Jetzt fragt Ihr euch bestimmt: Was kann ich dagegen tun?
Nun ja…Man muss versuchen bzw. daran arbeiten ein anderes neues und vor allem schönes Bild in den Kopf zu bekommen. Ich weiß, dass ist oft leichter gesagt als getan. Ich kann mich da selbst sehr gut reinversetzen, da ich solche Momente mit meinem eigenen Hund selbst kenne und erlebt habe. Aber es ist machbar, wenn Ihr an Euch glaubt und vorallem an dem glaubt, was Ihr tut!

Hier ein paar Möglichkeiten:

– Ihr könntet euren Hund einfach mal jemand anderen in die Hand geben, der von diesem „Problem“ nichts weiß und ganz entspannt mit dem Hund durch diese Situation geht. Dadurch bekommt ihr schon mal Gewissheit, ob wirklich der Hund ein Problem damit hat oder doch ihr es seit. Bitte nehmt aber jemanden, zu dem der Hund auch Bezug hat. Haltet euch selbst auf jeden Fall im Hintergrund auf oder entfernt euch komplett aus der Situation.

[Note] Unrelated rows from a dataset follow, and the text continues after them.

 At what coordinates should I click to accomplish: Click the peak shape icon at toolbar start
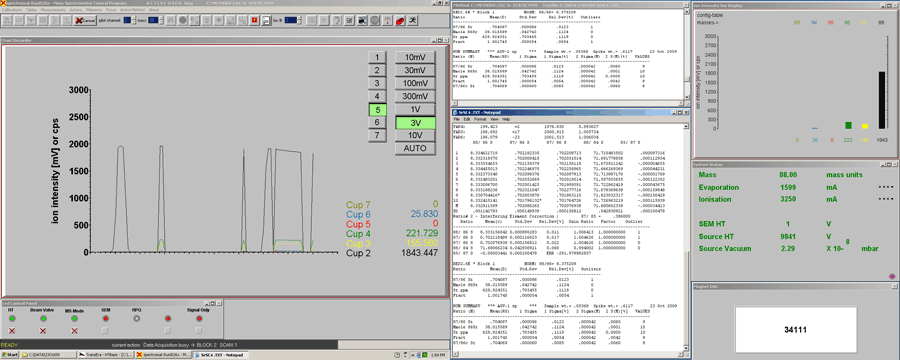click(7, 20)
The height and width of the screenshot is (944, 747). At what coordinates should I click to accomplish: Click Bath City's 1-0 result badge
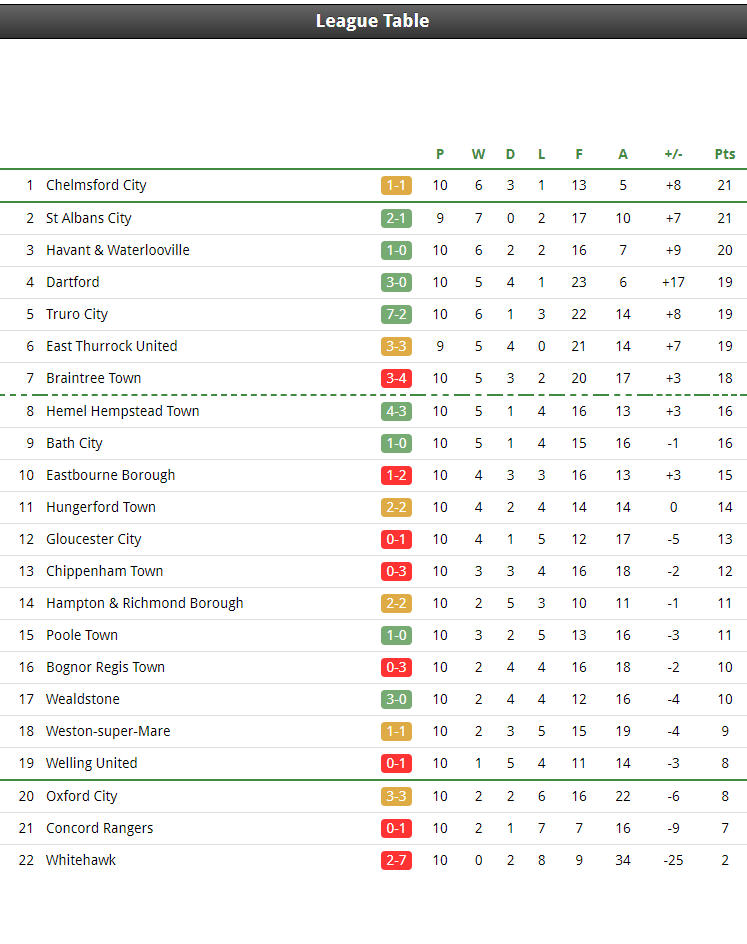pyautogui.click(x=396, y=443)
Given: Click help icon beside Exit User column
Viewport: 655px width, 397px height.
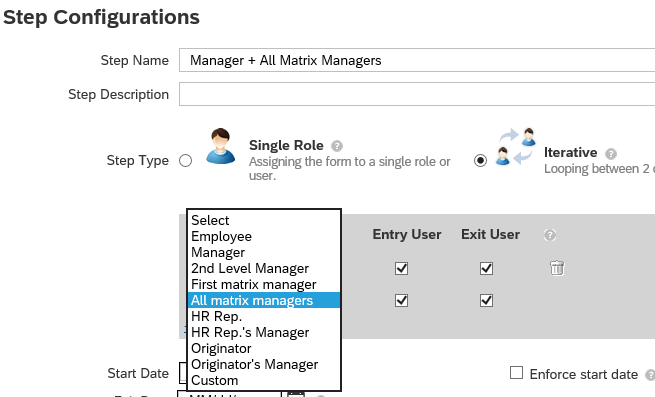Looking at the screenshot, I should tap(550, 235).
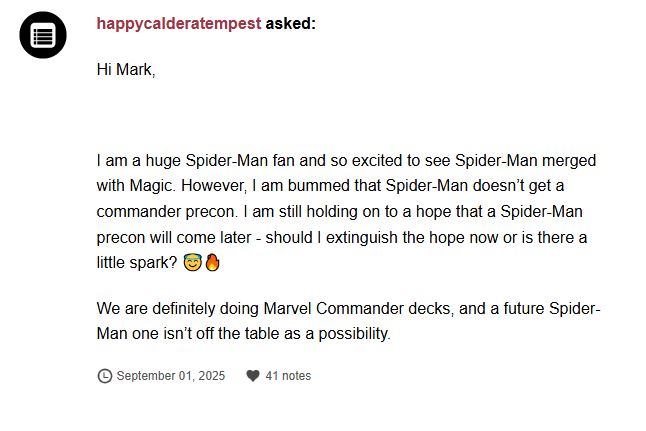The image size is (646, 431).
Task: Click the word "possibility" ending the answer
Action: point(351,334)
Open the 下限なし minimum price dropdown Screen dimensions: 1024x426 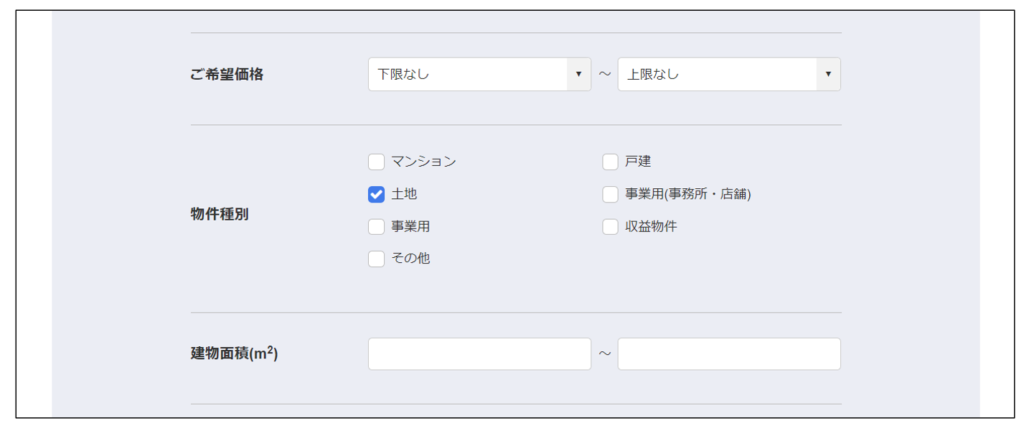click(468, 74)
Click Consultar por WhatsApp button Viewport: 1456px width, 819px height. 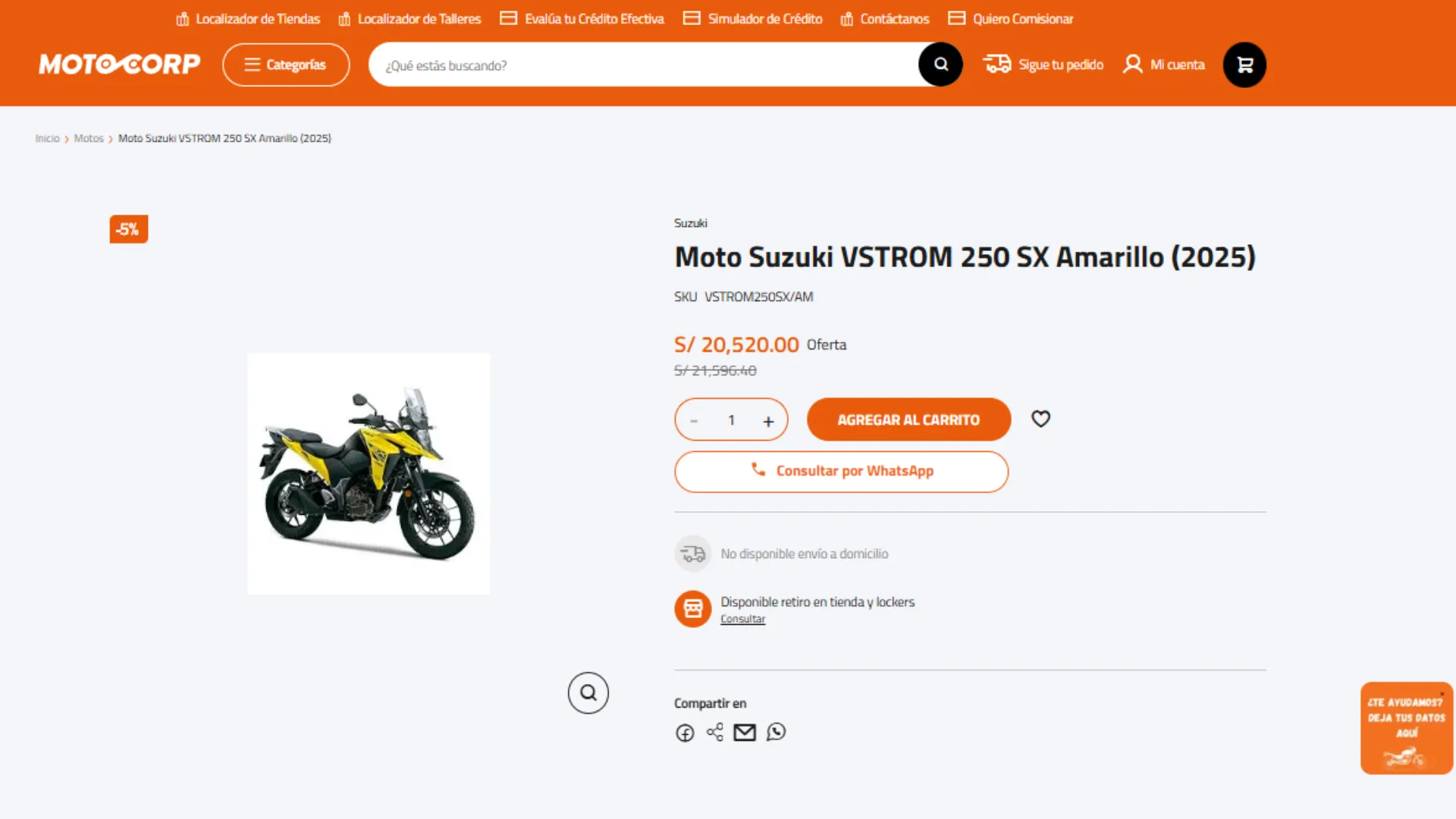tap(841, 472)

Damit nicht wieder irgendeine Gedankenübertragung stattfindet. 😉 Danach versucht ihr euch in Zukunft an diesem entspannten Bild festzuhalten.

– Ihr geht mit einem anderen Hund in diese Situation rein. Um wieder ein Erfolgserlebnis zu haben. Wodurch (für diese Situation) wieder ein gutes Gefühl im Menschen auftaucht / entsteht.

– Ihr macht oder benutzt in solchen Momenten etwas, was euch entspannt. z.B. Musik hören, anfangen zu singen etc. Hat bei mir im Training dem ein oder anderen Kunden auch schon geholfen und mir selbst auch. 😉

Probiert euch einfach aus und versucht herauszufinden was euch helfen kann. Dem einen hilft dies, dem anderen hilft das. Da sind die Menschen einfach unterschiedlich.

Zum Abschluss des Artikels noch ein kleiner Spruch, der den Nagel wirklich auf den Kopf trifft:
Achte auf Deine Gedanken, denn aus ihnen werden Worte.

Achte auf Deine Worte, denn aus ihnen werden Taten.
Achte auf Deine Taten, denn sie spiegeln Deine Einstellung.